Result of Harris Operator on Yosemite1.jpg. The pixels have been multiplied by 255 for better visibility
Result of Harris Operator on Graf's Img1.jpg. The pixels have been multiplied by 255 for better visibility
Manil's Test Images
Good features due to dynamic harris thresholding in bike img6.jpg
Feature matching with manilsFeatureDescriptors for sligt image translations
Feature matching with SSD and manilsFeatureDescriptors for image rotation (Labels with x show bad match)

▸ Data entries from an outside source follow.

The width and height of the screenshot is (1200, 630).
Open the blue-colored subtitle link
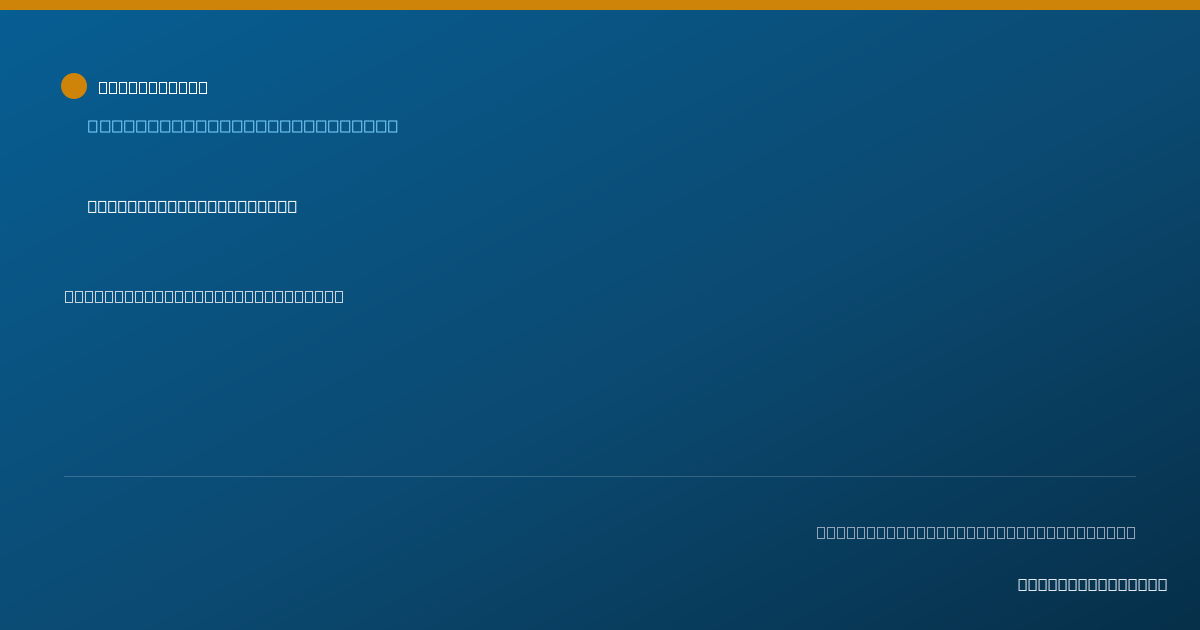coord(243,126)
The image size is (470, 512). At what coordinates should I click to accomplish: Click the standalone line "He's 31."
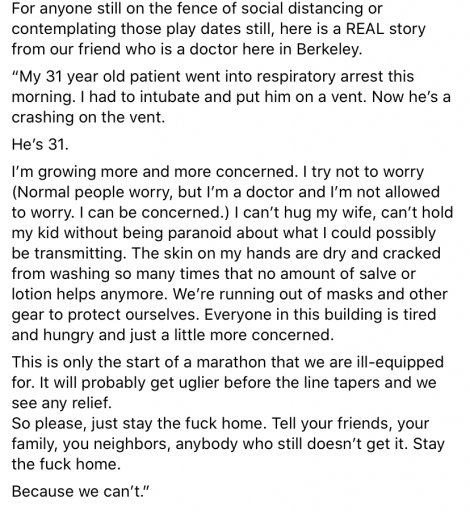(40, 144)
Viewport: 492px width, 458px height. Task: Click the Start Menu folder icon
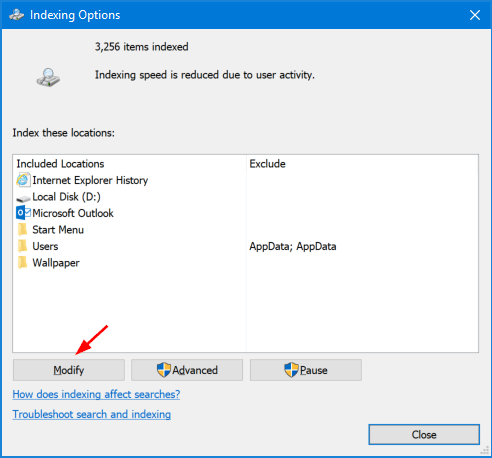click(22, 229)
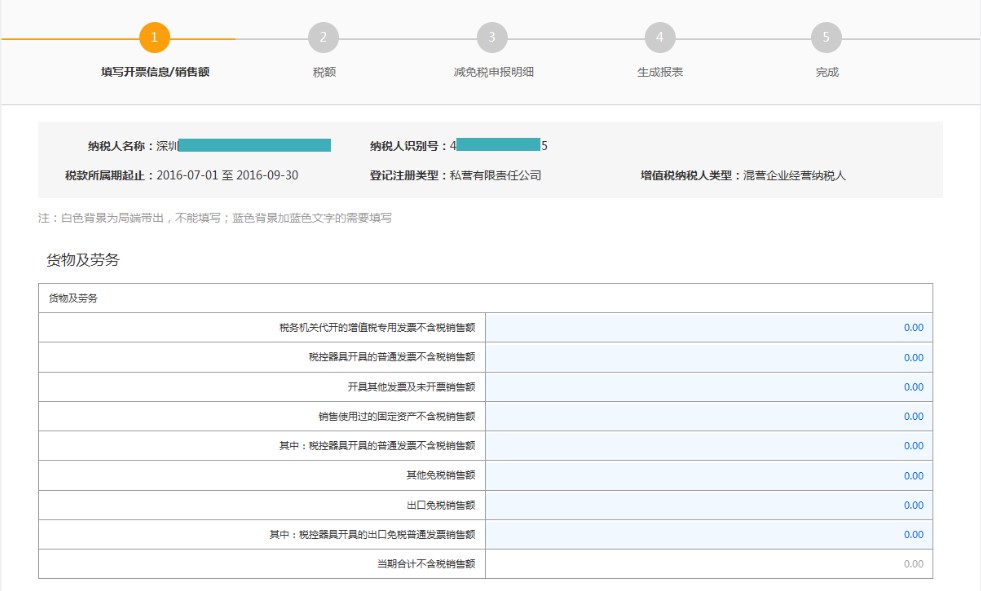Open the 减免税申报明细 step label

[493, 73]
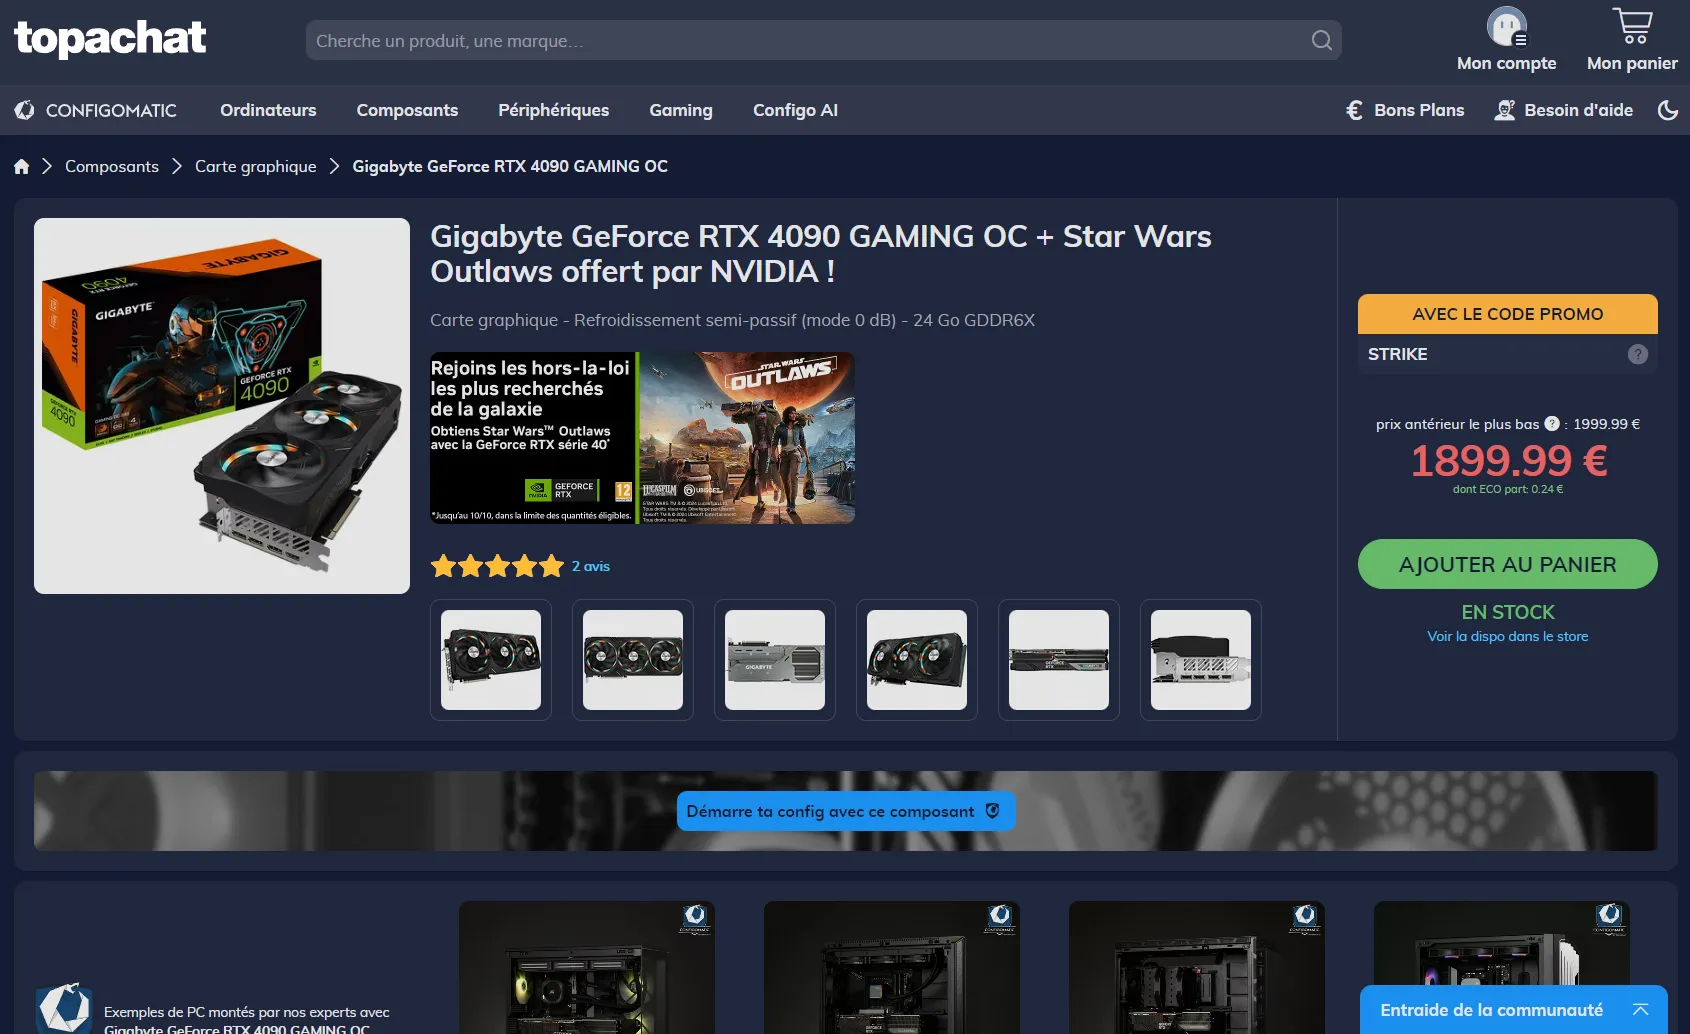This screenshot has width=1690, height=1034.
Task: Select the first product thumbnail image
Action: tap(491, 660)
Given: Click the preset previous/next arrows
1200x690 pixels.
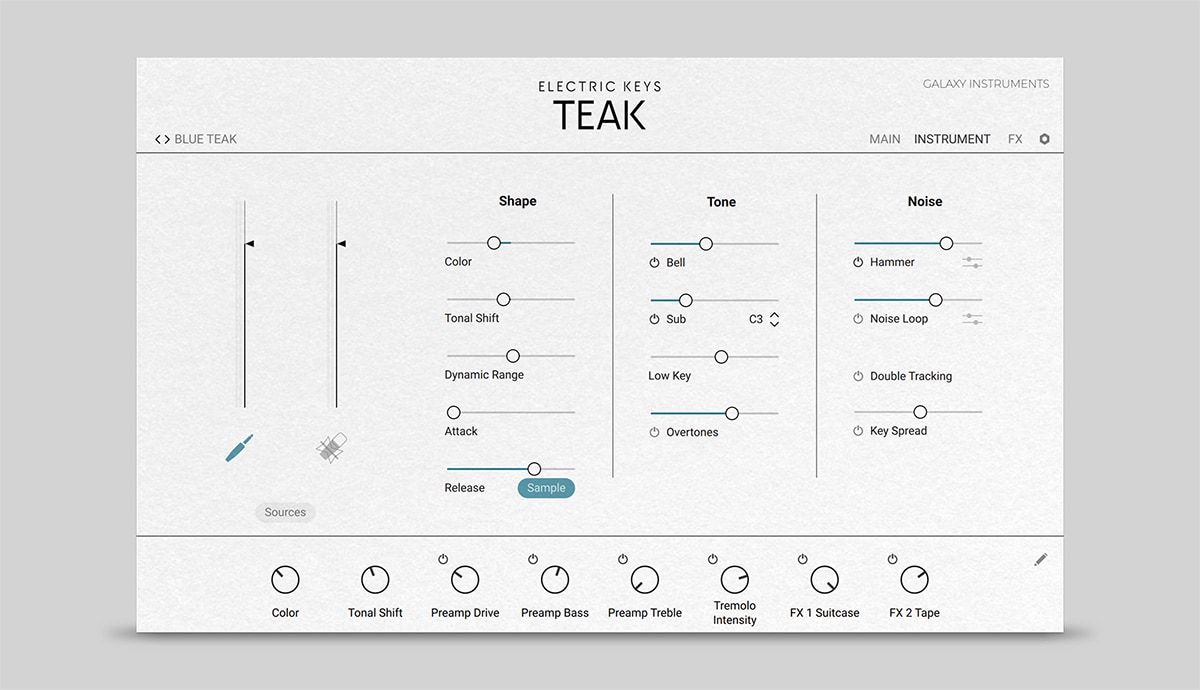Looking at the screenshot, I should point(162,139).
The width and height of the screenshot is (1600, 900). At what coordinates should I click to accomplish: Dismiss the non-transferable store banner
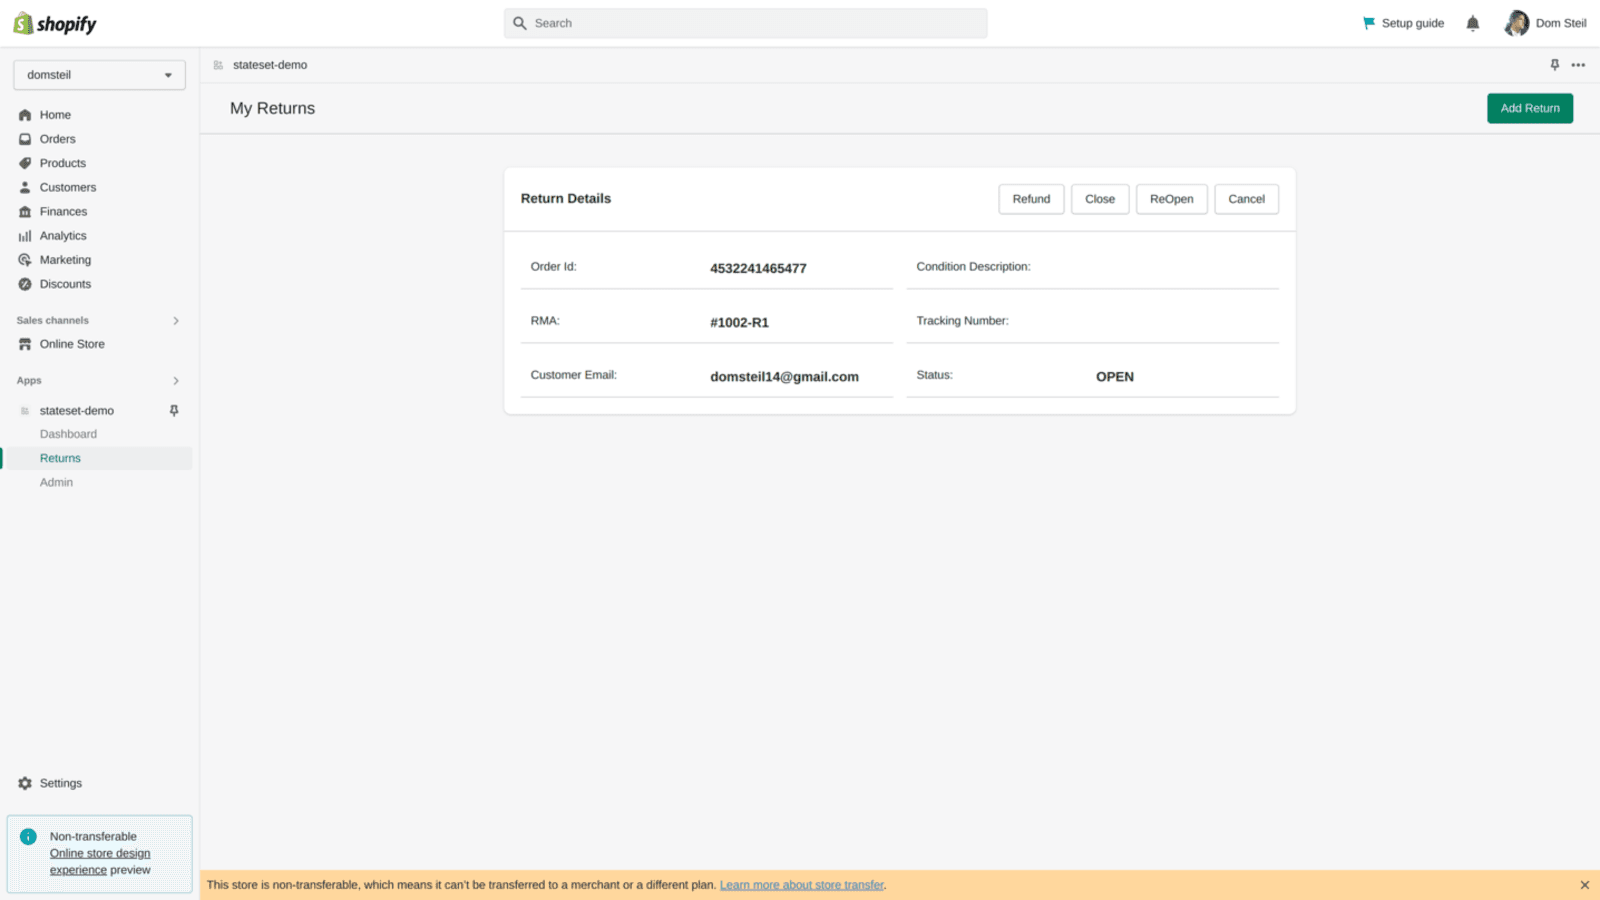click(1584, 885)
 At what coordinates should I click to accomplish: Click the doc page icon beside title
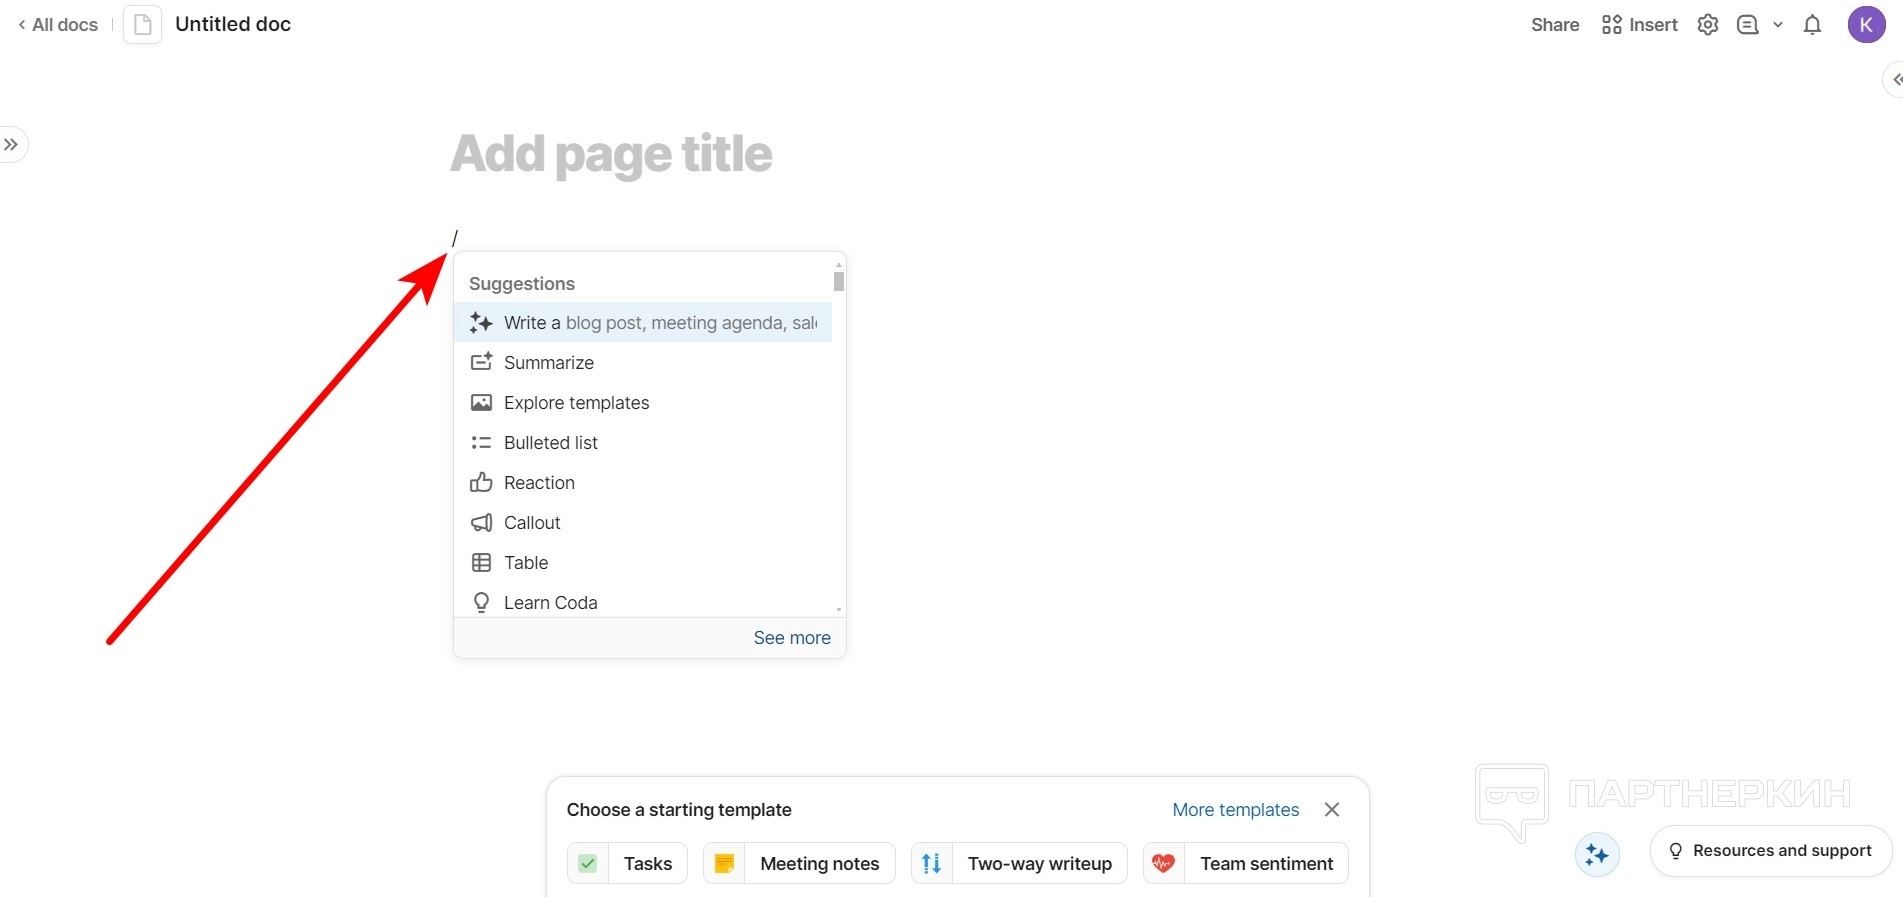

Avergage AUC across benchmark sets
Strengths: 1) Number of detected keypoints do not get significantly low due to excessive blurring because of dynamic harris thresholding 2) The descriptors are illumination invariant 3) Rotation invariant in 2d plane
Weakness 1)My ratio match algorithm performed worse than SSD match in most of the cases. This could be due to smaller distances between first and the second matching descriptors in cases where desrciptors are very similar. Some kind of BAG of words matching might resolve the issue. 2)Not so good with 3d rotations in case of benchmark files graf and walls 3)Not scale invariant 4)Descriptors matching takes too long with simple5x5 descriptor for benchmark files leuven and wall. One reason could be that without any gaussian filtering, the threshold for bad gradient is not cut off the there is much variance in the histograms.
1) Illumination Invariant As discussed earlier, this normalizing is done by subtracting the average cell (5x5) intensity from each pixel and diving the value by standard deviation in the cell intensities. For the benchmark folder Leaven, the average AUC using SSD before normalizations = 0.4739. After, the nomalization, the average AUC = 0. 2) Rotation Invariant For the benchmark folder Graf, the average AUC using SSD before rotation correction = 0.4324. After, the correcting, the average AUC = 0.5203. This is not a significant difference. The result could be due to high 3d rotation in graf. In other example such as Bunny image above, rotation correction improved the result significantly.